**GOAL**
Give every line of the rows below as a JSON list of strings, one string per line, leaving out blank lines.

**DATA EXCERPTS**
>> BEGIN
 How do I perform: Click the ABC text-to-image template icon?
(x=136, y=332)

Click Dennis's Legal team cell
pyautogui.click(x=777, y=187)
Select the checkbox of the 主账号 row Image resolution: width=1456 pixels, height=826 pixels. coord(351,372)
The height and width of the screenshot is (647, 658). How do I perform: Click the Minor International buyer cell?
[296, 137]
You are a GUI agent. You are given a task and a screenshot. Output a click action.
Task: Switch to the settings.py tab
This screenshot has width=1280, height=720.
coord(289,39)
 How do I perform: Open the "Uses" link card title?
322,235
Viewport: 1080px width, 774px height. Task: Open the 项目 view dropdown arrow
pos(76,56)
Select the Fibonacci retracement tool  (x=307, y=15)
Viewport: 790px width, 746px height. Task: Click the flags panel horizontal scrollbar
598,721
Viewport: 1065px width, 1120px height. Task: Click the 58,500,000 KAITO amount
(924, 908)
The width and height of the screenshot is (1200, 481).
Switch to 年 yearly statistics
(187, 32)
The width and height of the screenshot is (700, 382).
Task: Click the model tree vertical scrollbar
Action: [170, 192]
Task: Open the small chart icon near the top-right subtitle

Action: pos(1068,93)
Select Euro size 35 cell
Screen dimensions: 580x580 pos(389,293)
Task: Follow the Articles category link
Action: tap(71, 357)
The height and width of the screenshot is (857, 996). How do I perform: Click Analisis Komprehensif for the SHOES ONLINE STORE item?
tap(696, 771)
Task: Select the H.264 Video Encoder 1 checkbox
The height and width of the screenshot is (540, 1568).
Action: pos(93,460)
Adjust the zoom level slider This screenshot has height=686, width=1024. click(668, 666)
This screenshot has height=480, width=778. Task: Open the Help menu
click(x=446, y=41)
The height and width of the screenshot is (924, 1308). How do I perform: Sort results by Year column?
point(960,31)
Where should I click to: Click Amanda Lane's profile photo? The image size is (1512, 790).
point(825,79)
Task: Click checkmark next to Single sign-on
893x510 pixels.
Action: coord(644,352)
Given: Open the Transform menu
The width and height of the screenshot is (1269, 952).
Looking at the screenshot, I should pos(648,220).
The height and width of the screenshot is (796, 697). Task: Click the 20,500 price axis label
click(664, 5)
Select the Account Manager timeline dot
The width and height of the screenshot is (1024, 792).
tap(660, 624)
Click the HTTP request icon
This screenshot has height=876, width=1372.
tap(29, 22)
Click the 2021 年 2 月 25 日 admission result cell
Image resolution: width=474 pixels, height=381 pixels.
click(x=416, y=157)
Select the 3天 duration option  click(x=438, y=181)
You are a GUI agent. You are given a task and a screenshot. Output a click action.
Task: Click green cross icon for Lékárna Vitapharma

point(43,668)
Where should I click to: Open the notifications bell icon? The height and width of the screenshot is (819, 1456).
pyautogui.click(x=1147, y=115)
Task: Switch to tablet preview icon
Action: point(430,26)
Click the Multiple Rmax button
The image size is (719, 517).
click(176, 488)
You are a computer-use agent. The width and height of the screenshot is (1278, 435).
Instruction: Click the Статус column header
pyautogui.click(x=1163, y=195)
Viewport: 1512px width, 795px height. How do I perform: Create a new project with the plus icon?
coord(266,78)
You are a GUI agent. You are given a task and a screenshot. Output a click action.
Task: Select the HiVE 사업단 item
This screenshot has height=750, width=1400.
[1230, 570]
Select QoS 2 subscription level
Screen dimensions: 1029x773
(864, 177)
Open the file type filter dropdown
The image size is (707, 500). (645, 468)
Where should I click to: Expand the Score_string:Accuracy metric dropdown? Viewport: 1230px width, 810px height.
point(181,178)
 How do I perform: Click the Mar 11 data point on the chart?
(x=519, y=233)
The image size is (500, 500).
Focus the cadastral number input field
>> END
**EXERCISE OUTPUT**
[
  " How do I perform: Click the ABC text-to-image template icon?",
  "(x=136, y=332)",
  "Click Dennis's Legal team cell",
  "pyautogui.click(x=777, y=187)",
  "Select the checkbox of the 主账号 row Image resolution: width=1456 pixels, height=826 pixels. coord(351,372)",
  "The height and width of the screenshot is (647, 658). How do I perform: Click the Minor International buyer cell?",
  "[296, 137]",
  "You are a GUI agent. You are given a task and a screenshot. Output a click action.",
  "Task: Switch to the settings.py tab",
  "This screenshot has width=1280, height=720.",
  "coord(289,39)",
  " How do I perform: Open the \"Uses\" link card title?",
  "322,235",
  "Viewport: 1080px width, 774px height. Task: Open the 项目 view dropdown arrow",
  "pos(76,56)",
  "Select the Fibonacci retracement tool  (x=307, y=15)",
  "Viewport: 790px width, 746px height. Task: Click the flags panel horizontal scrollbar",
  "598,721",
  "Viewport: 1065px width, 1120px height. Task: Click the 58,500,000 KAITO amount",
  "(924, 908)",
  "The width and height of the screenshot is (1200, 481).",
  "Switch to 年 yearly statistics",
  "(187, 32)",
  "The width and height of the screenshot is (700, 382).",
  "Task: Click the model tree vertical scrollbar",
  "Action: [170, 192]",
  "Task: Open the small chart icon near the top-right subtitle",
  "Action: pos(1068,93)",
  "Select Euro size 35 cell",
  "Screen dimensions: 580x580 pos(389,293)",
  "Task: Follow the Articles category link",
  "Action: tap(71, 357)",
  "The height and width of the screenshot is (857, 996). How do I perform: Click Analisis Komprehensif for the SHOES ONLINE STORE item?",
  "tap(696, 771)",
  "Task: Select the H.264 Video Encoder 1 checkbox",
  "The height and width of the screenshot is (540, 1568).",
  "Action: pos(93,460)",
  "Adjust the zoom level slider This screenshot has height=686, width=1024. click(668, 666)",
  "This screenshot has height=480, width=778. Task: Open the Help menu",
  "click(x=446, y=41)",
  "The height and width of the screenshot is (924, 1308). How do I perform: Sort results by Year column?",
  "point(960,31)",
  "Where should I click to: Click Amanda Lane's profile photo? The image size is (1512, 790).",
  "point(825,79)",
  "Task: Click checkmark next to Single sign-on",
  "893x510 pixels.",
  "Action: coord(644,352)",
  "Given: Open the Transform menu",
  "The width and height of the screenshot is (1269, 952).",
  "Looking at the screenshot, I should pos(648,220).",
  "The height and width of the screenshot is (796, 697). Task: Click the 20,500 price axis label",
  "click(664, 5)",
  "Select the Account Manager timeline dot",
  "The width and height of the screenshot is (1024, 792).",
  "tap(660, 624)",
  "Click the HTTP request icon",
  "This screenshot has height=876, width=1372.",
  "tap(29, 22)",
  "Click the 2021 年 2 月 25 日 admission result cell",
  "Image resolution: width=474 pixels, height=381 pixels.",
  "click(x=416, y=157)",
  "Select the 3天 duration option  click(x=438, y=181)",
  "You are a GUI agent. You are given a task and a screenshot. Output a click action.",
  "Task: Click green cross icon for Lékárna Vitapharma",
  "point(43,668)",
  "Where should I click to: Open the notifications bell icon? The height and width of the screenshot is (819, 1456).",
  "pyautogui.click(x=1147, y=115)",
  "Task: Switch to tablet preview icon",
  "Action: point(430,26)",
  "Click the Multiple Rmax button",
  "The image size is (719, 517).",
  "click(176, 488)",
  "You are a computer-use agent. The width and height of the screenshot is (1278, 435).",
  "Instruction: Click the Статус column header",
  "pyautogui.click(x=1163, y=195)",
  "Viewport: 1512px width, 795px height. How do I perform: Create a new project with the plus icon?",
  "coord(266,78)",
  "You are a GUI agent. You are given a task and a screenshot. Output a click action.",
  "Task: Select the HiVE 사업단 item",
  "This screenshot has height=750, width=1400.",
  "[1230, 570]",
  "Select QoS 2 subscription level",
  "Screen dimensions: 1029x773",
  "(864, 177)",
  "Open the file type filter dropdown",
  "The image size is (707, 500). (645, 468)",
  "Where should I click to: Expand the Score_string:Accuracy metric dropdown? Viewport: 1230px width, 810px height.",
  "point(181,178)",
  " How do I perform: Click the Mar 11 data point on the chart?",
  "(x=519, y=233)",
  "The image size is (500, 500).",
  "Focus the cadastral number input field"
]